Copy the lines that run from the start of the rows through the line holding "pyautogui.click(x=102, y=34)", inclusive, reproducing them exactly. Leave the pictures out of your answer.

--- START OF PROVIDED DATA ---

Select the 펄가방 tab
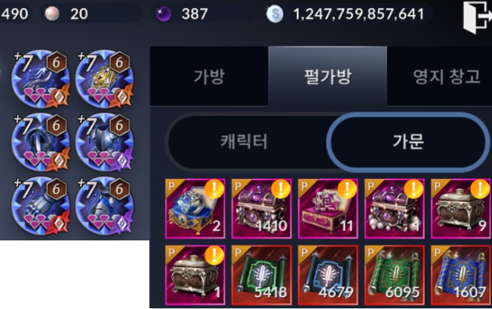 (x=327, y=76)
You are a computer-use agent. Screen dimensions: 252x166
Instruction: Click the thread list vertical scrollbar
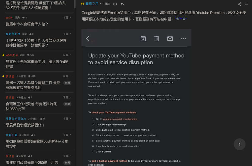[x=75, y=4]
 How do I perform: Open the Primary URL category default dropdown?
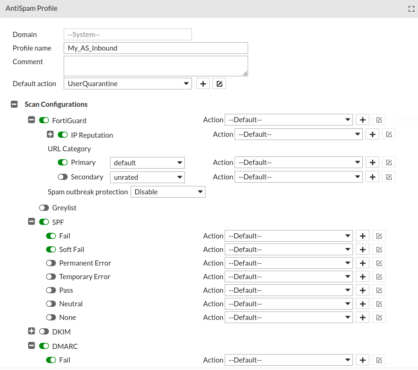click(147, 163)
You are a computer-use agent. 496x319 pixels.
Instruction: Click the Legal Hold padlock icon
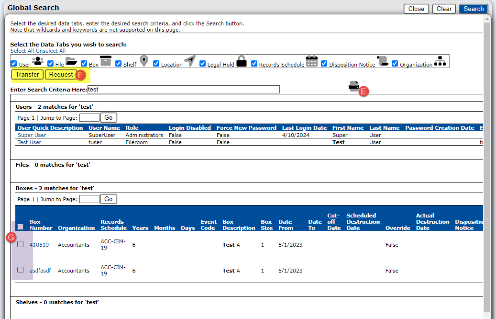[242, 61]
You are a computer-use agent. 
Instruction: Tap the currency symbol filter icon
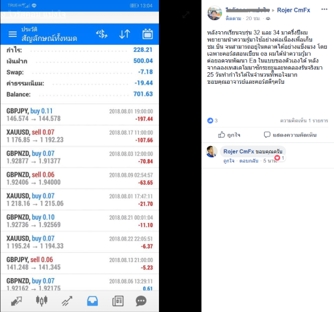pyautogui.click(x=102, y=34)
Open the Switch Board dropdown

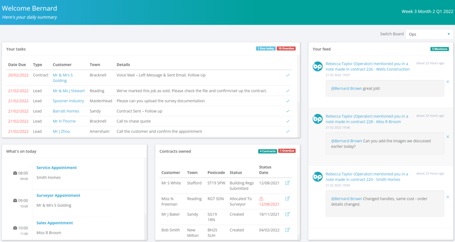pyautogui.click(x=428, y=34)
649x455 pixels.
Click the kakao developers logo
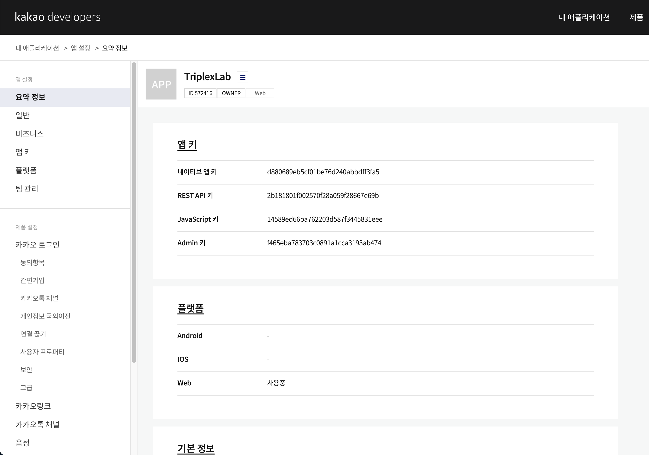[x=58, y=17]
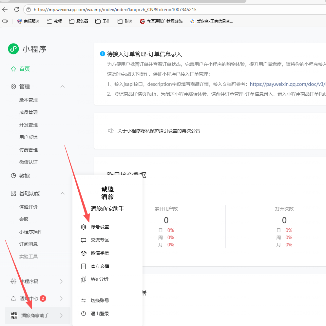This screenshot has height=326, width=326.
Task: Click the 通知中心 bell icon
Action: (x=13, y=298)
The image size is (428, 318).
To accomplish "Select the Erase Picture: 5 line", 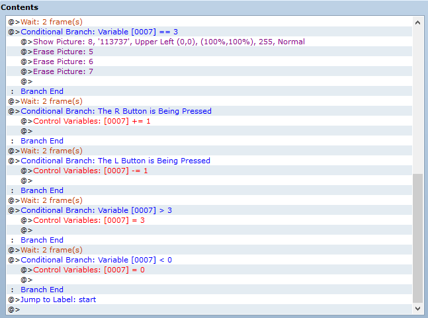I will click(x=209, y=52).
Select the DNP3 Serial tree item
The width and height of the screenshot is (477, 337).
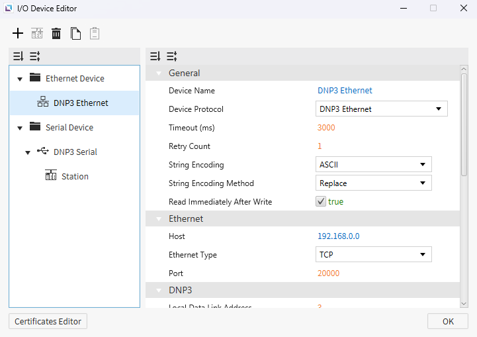pos(75,152)
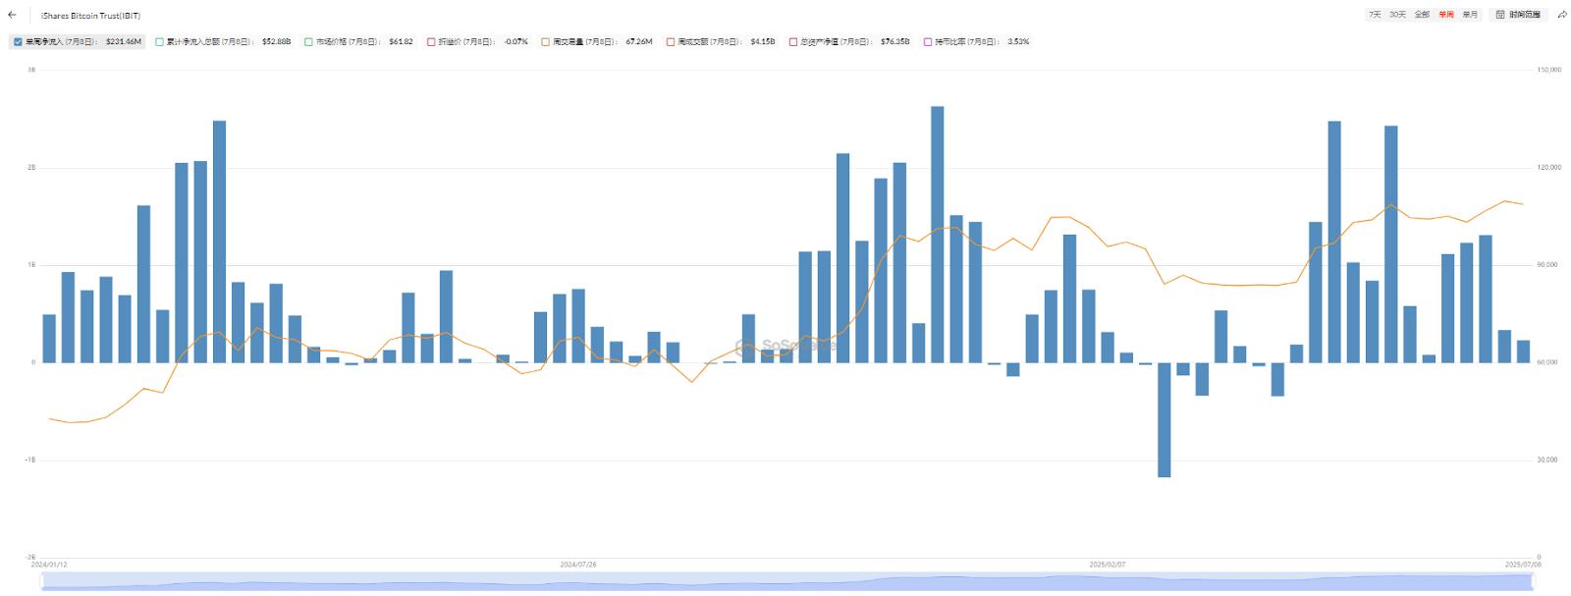
Task: Show the 周交易量 series
Action: (x=545, y=42)
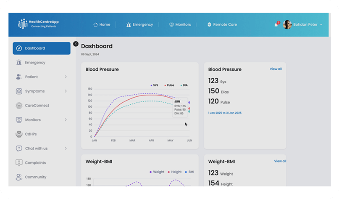Viewport: 339px width, 199px height.
Task: Open CdHPs in the sidebar
Action: (x=31, y=134)
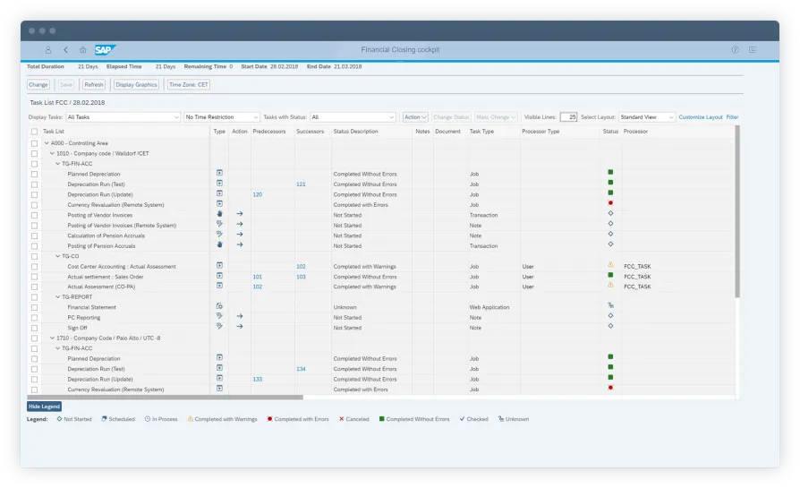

--- END OF PROVIDED DATA ---

■ WRITTEN ANSWER:
Select the 펄가방 tab
 (x=327, y=76)
You are a computer-use agent. Screen dimensions: 252x166
Instruction: Click the thread list vertical scrollbar
[x=75, y=4]
 How do I perform: Open the Primary URL category default dropdown?
click(147, 163)
You are a computer-use agent. 496x319 pixels.
Instruction: Click the Legal Hold padlock icon
[242, 61]
You are a computer-use agent. 
Instruction: Tap the currency symbol filter icon
pyautogui.click(x=102, y=34)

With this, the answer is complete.